### TASK REQUIREMENTS
Only the lines from the beginning of the listing below through the line with "The image size is (868, 320)." belong in the answer; please print them exactly and drop the pictures.

### DATA PROVIDED
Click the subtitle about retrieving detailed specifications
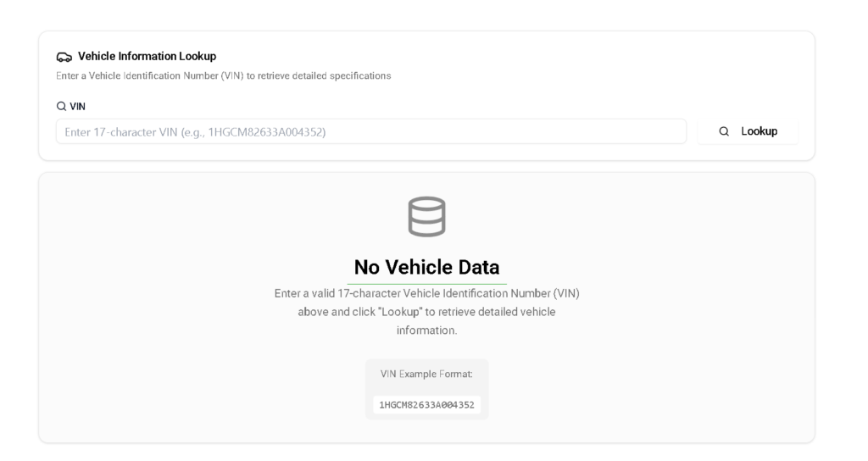The image size is (868, 461). [x=223, y=76]
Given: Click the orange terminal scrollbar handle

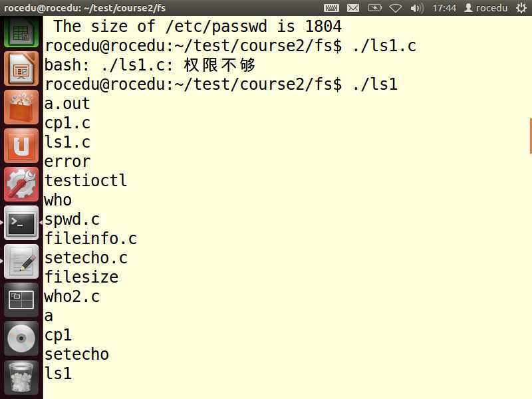Looking at the screenshot, I should click(530, 136).
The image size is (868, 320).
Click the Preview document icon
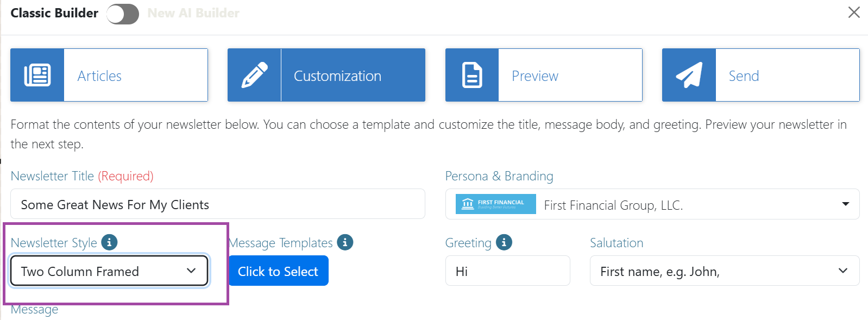click(x=472, y=75)
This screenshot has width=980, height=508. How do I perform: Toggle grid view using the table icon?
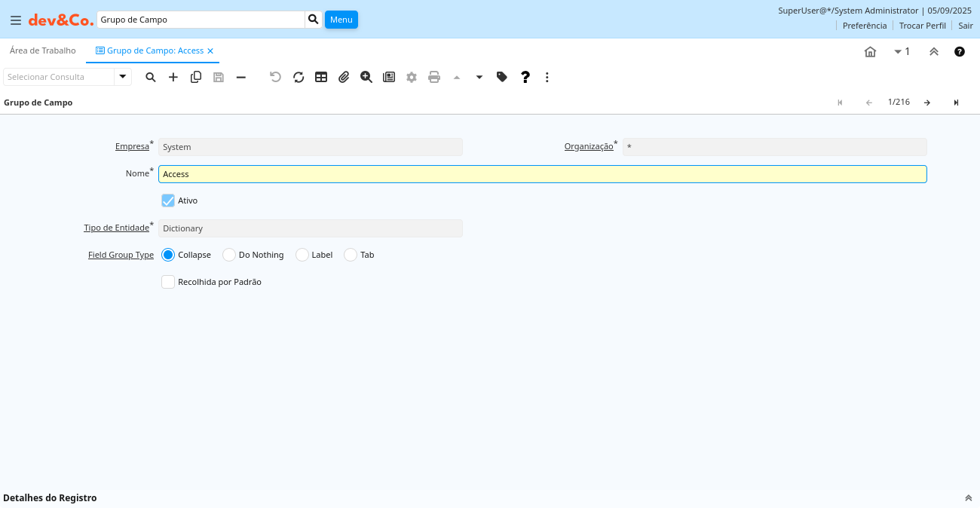321,77
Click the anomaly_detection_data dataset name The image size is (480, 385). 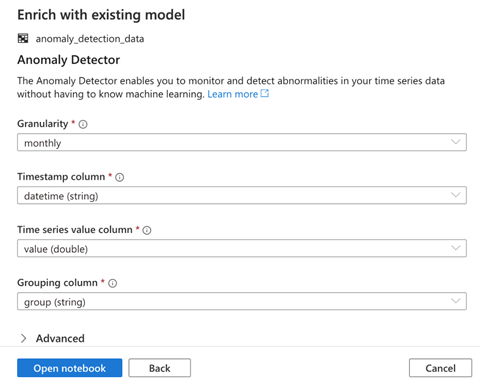click(x=90, y=39)
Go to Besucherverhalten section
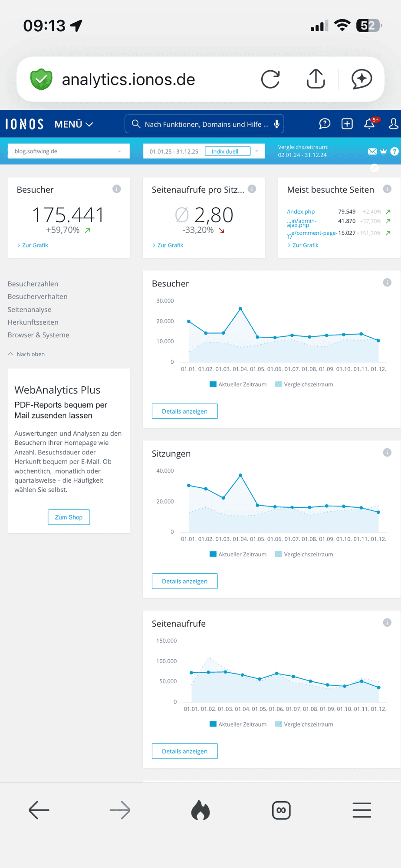Viewport: 401px width, 868px height. (x=38, y=296)
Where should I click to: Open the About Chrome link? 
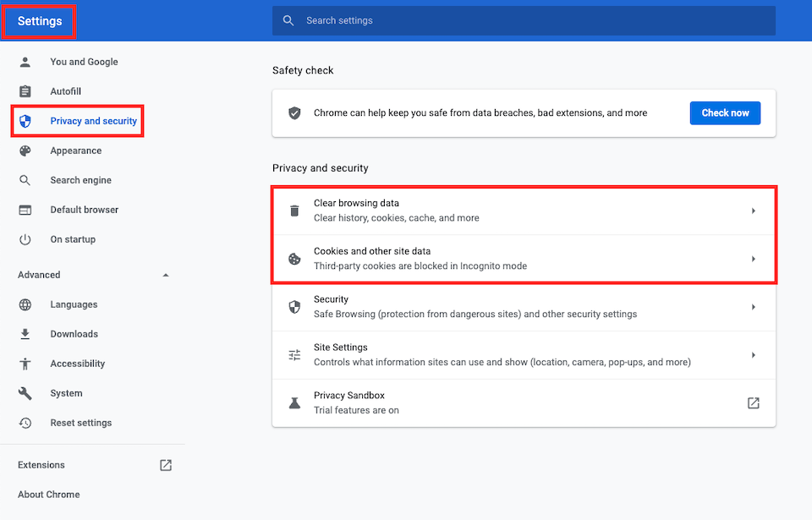click(x=49, y=495)
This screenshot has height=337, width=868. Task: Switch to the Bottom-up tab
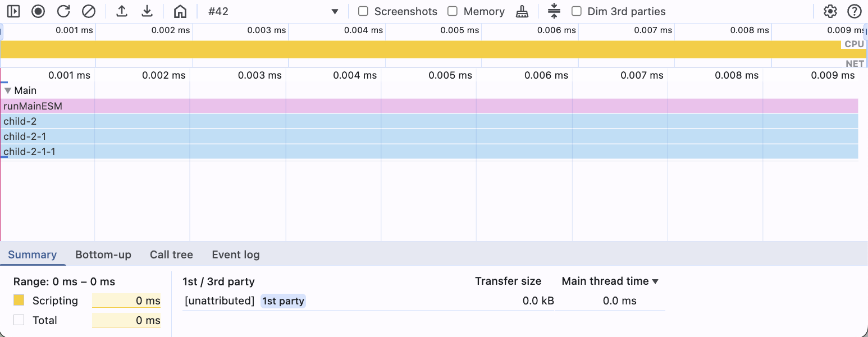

### REPLY
Click the subtitle about retrieving detailed specifications
The image size is (868, 461). [x=223, y=76]
Given: Click the orange terminal scrollbar handle

Looking at the screenshot, I should click(530, 136).
The image size is (868, 320).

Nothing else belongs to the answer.